--- DATA FOR ANALYSIS ---

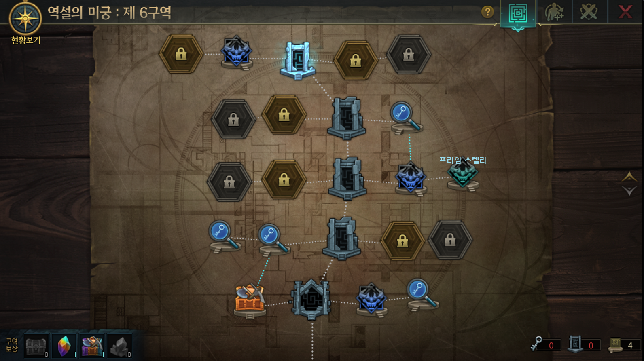Image resolution: width=644 pixels, height=361 pixels.
Task: Choose the blue demon monster node at top
Action: point(237,53)
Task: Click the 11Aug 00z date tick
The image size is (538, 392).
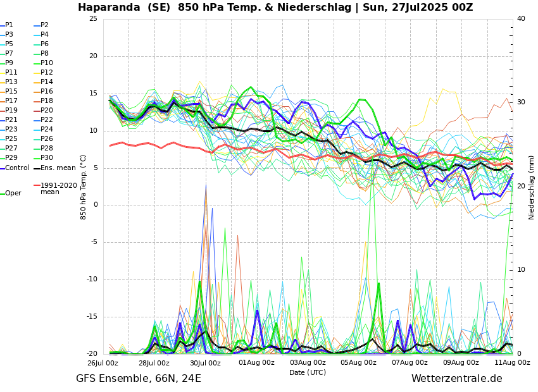Action: coord(512,363)
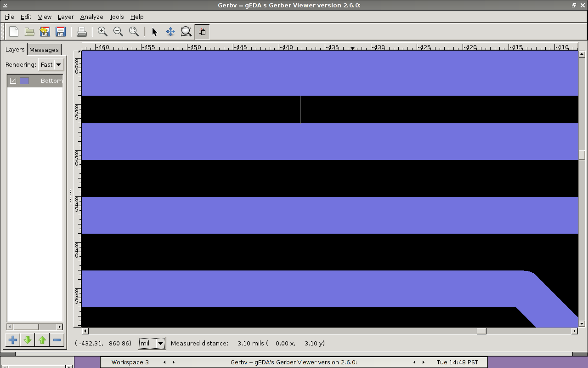
Task: Click the Print icon
Action: click(82, 32)
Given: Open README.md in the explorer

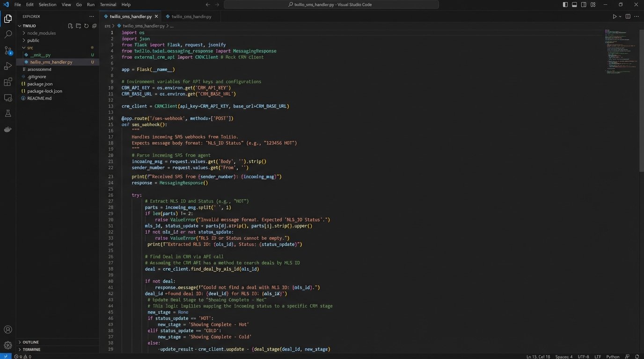Looking at the screenshot, I should click(x=39, y=98).
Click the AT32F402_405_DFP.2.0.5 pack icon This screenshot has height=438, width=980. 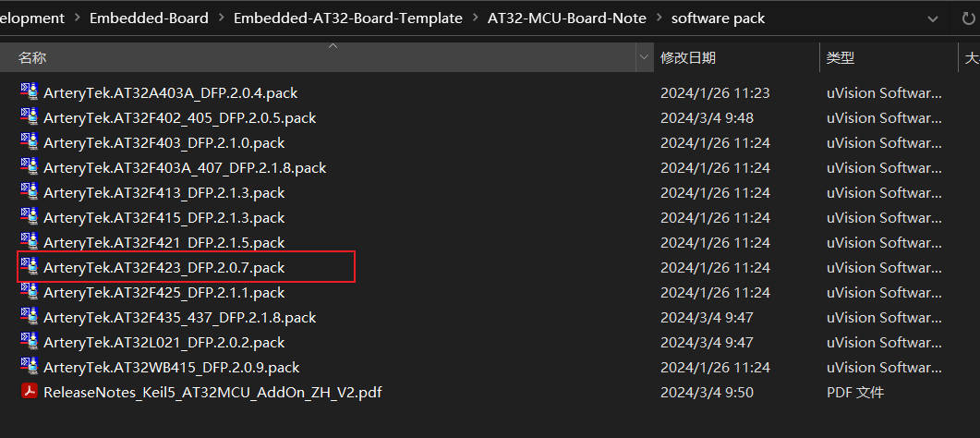click(x=30, y=117)
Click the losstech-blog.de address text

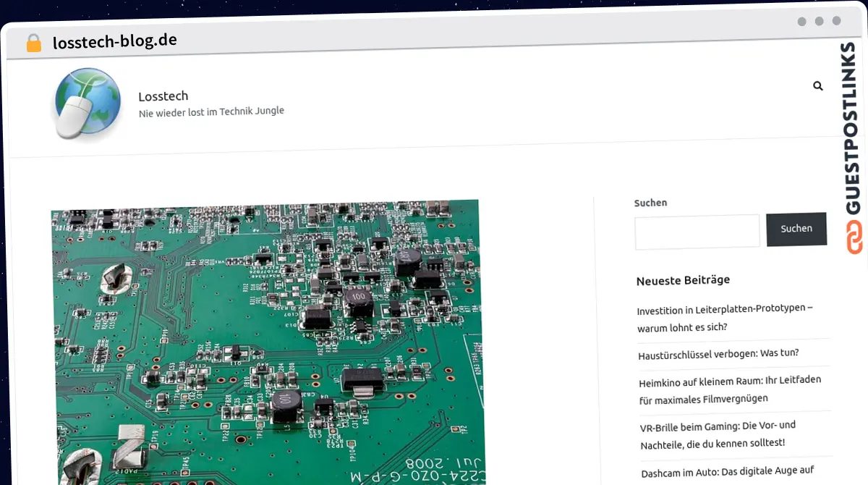pos(114,41)
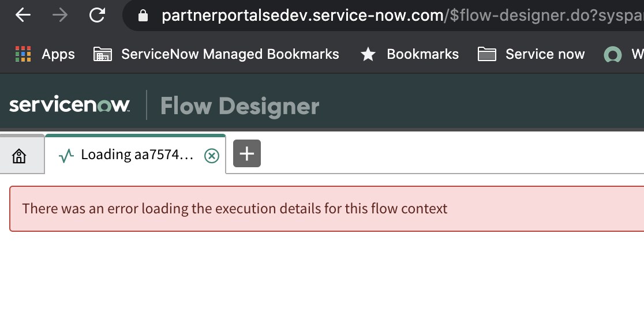Click the plus button to add tab
The width and height of the screenshot is (644, 316).
click(247, 154)
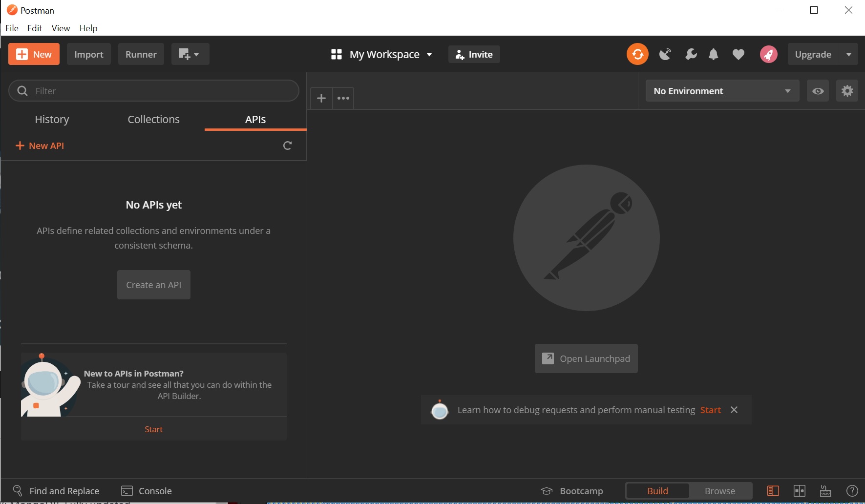The image size is (865, 504).
Task: Open the My Workspace dropdown
Action: (x=381, y=54)
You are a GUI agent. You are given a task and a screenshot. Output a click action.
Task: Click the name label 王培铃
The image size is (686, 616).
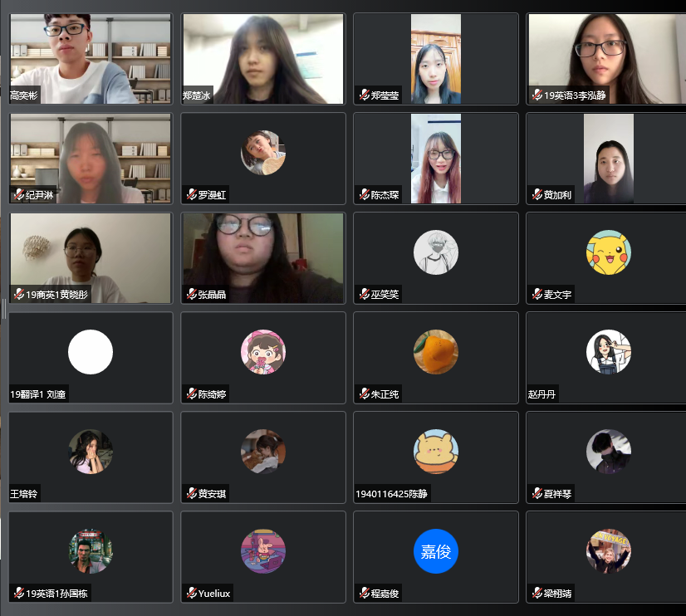[24, 494]
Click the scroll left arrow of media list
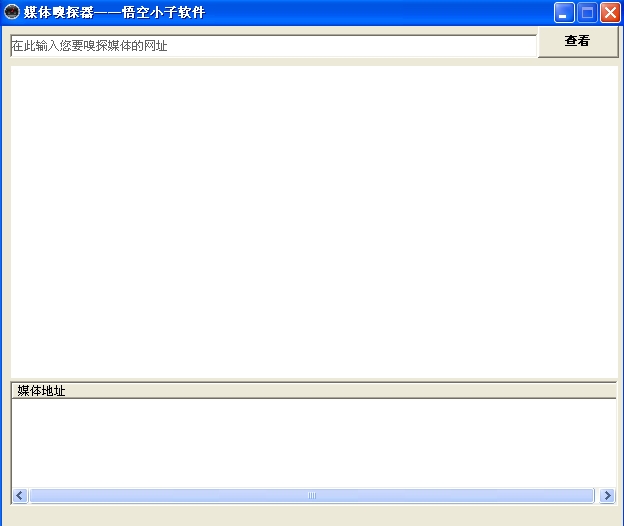The width and height of the screenshot is (624, 526). point(20,496)
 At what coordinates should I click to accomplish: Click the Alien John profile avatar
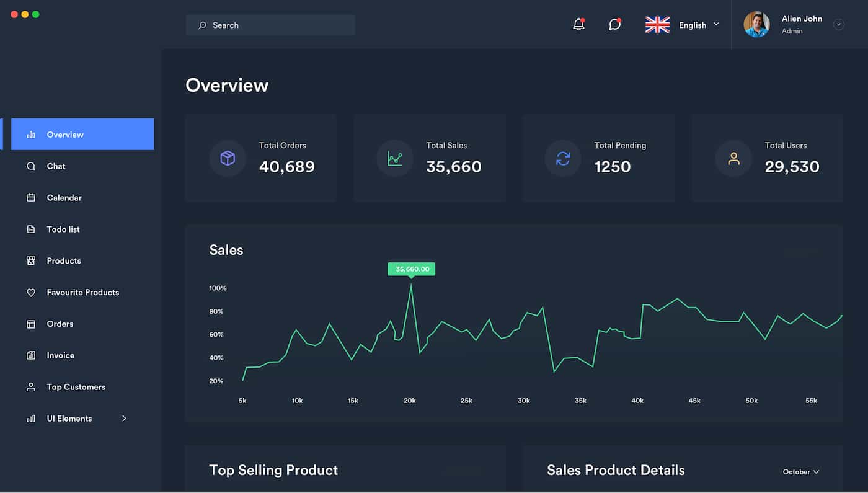point(756,25)
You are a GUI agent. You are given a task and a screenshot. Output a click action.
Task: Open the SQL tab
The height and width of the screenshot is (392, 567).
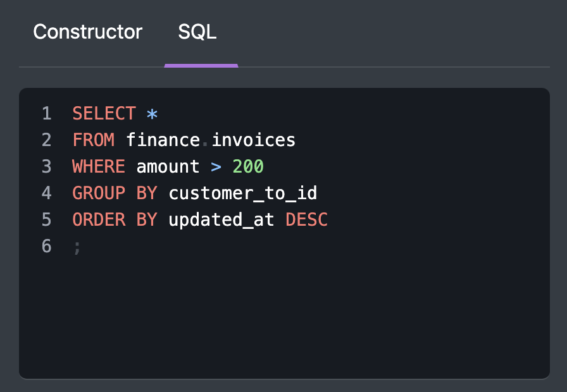(197, 32)
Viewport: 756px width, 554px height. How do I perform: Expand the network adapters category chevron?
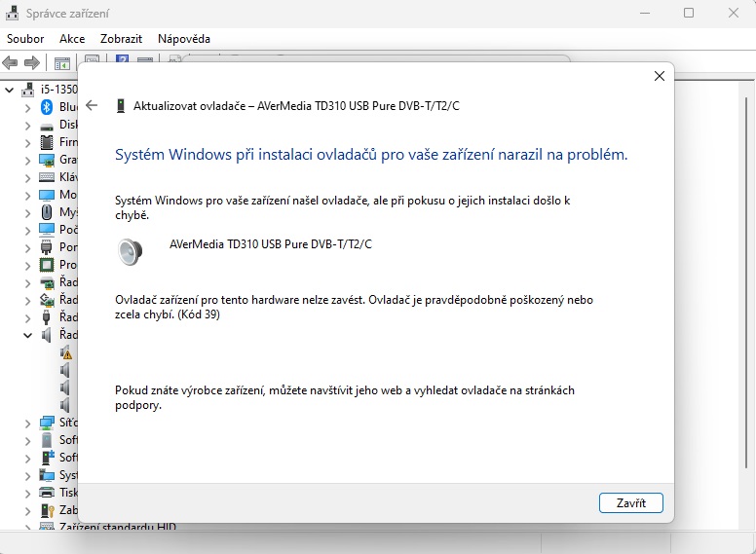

---

* WHAT IS REQUIRED: Your copy should hold exactly the lines from the one that contains "The image size is (686, 616)." through the final line of the data, both ends included, and no pictures.

* OUTPUT OF THE EXERCISE:
The image size is (686, 616).
[24, 494]
Click the scroll left arrow of media list
The width and height of the screenshot is (624, 526). point(20,496)
 At what coordinates should I click to accomplish: Click the Alien John profile avatar
point(756,25)
You are a GUI agent. You are given a task and a screenshot. Output a click action.
Task: Open the SQL tab
The height and width of the screenshot is (392, 567).
(197, 32)
Viewport: 756px width, 554px height. How do I perform: Expand the network adapters category chevron?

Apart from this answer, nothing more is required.